-- EXERCISE DETAILS --
When the data below is printed, every line must match exactly and the images must be absent.
[DATA TO PROCESS — start]
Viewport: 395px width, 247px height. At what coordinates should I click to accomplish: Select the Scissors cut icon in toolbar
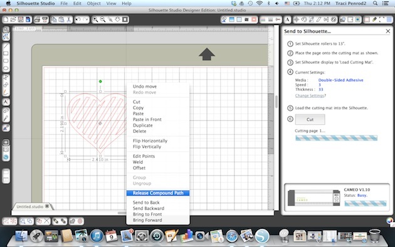tap(69, 19)
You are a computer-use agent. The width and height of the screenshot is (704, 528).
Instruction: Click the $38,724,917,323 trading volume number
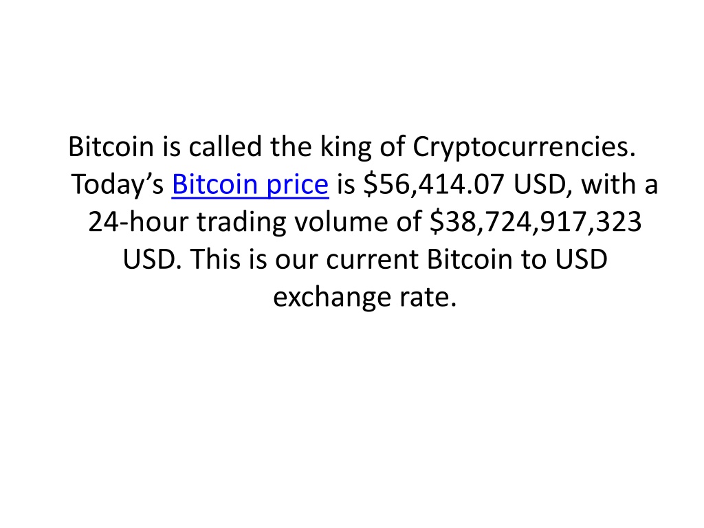(x=536, y=222)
[DATA TO PROCESS — finish]
-- SOLUTION TO THIS TASK --
Viewport: 395px width, 247px height. At what coordinates should I click to accomplish: Select the Scissors cut icon in toolbar
tap(69, 19)
You are a computer-use agent. The width and height of the screenshot is (704, 528).
Instruction: Click the $38,724,917,323 trading volume number
(x=536, y=222)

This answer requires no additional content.